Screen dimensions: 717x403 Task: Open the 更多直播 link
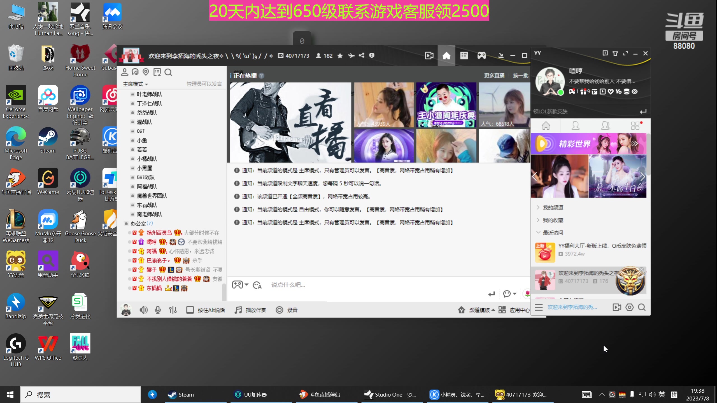[494, 76]
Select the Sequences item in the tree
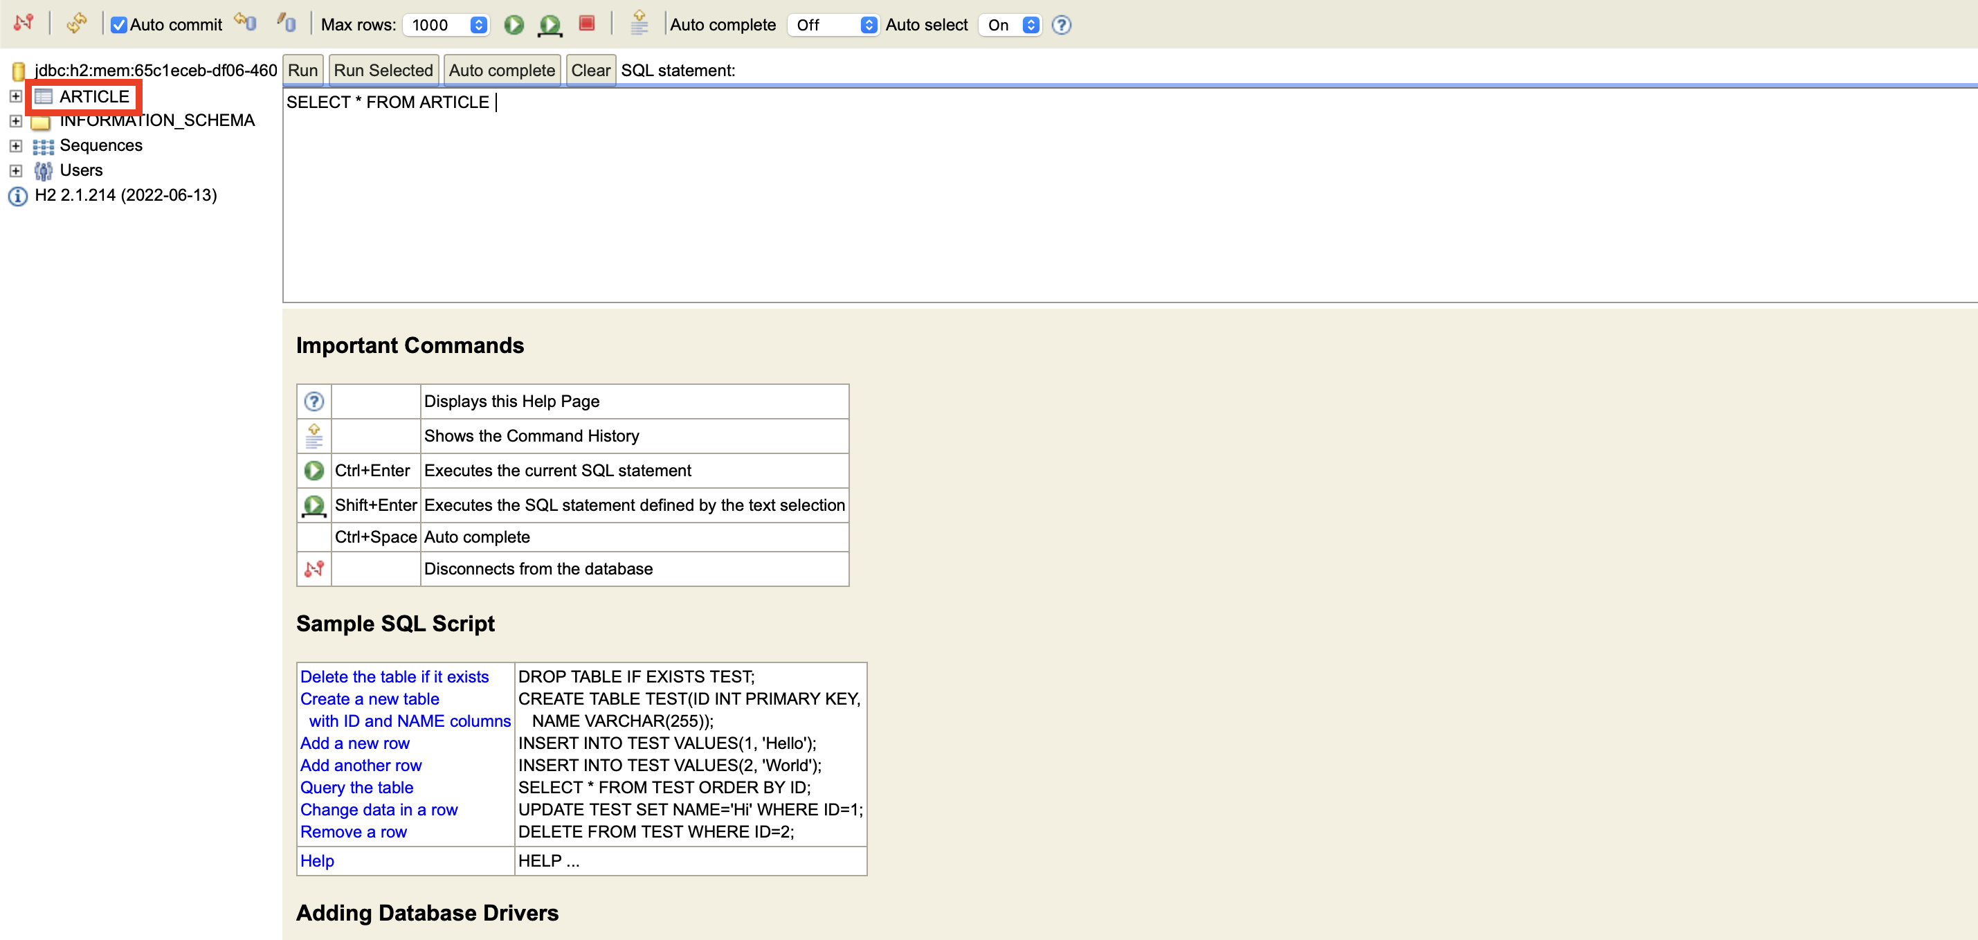 (101, 145)
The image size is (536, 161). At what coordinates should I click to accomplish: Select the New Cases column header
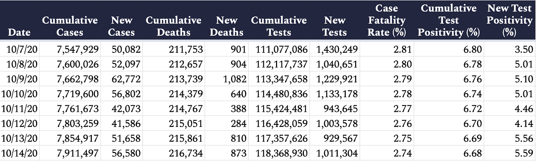pyautogui.click(x=121, y=26)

The request
Copy out the records with every "Select" renamed to "Choose", leaving all other text unchanged. Omit the pictures.

Written answer
Screen dimensions: 717x403 Task: Open the 更多直播 link
[494, 76]
Choose the Sequences item in the tree
 (101, 145)
The image size is (536, 161). At what coordinates should I click to accomplish: Choose the New Cases column header
pyautogui.click(x=121, y=26)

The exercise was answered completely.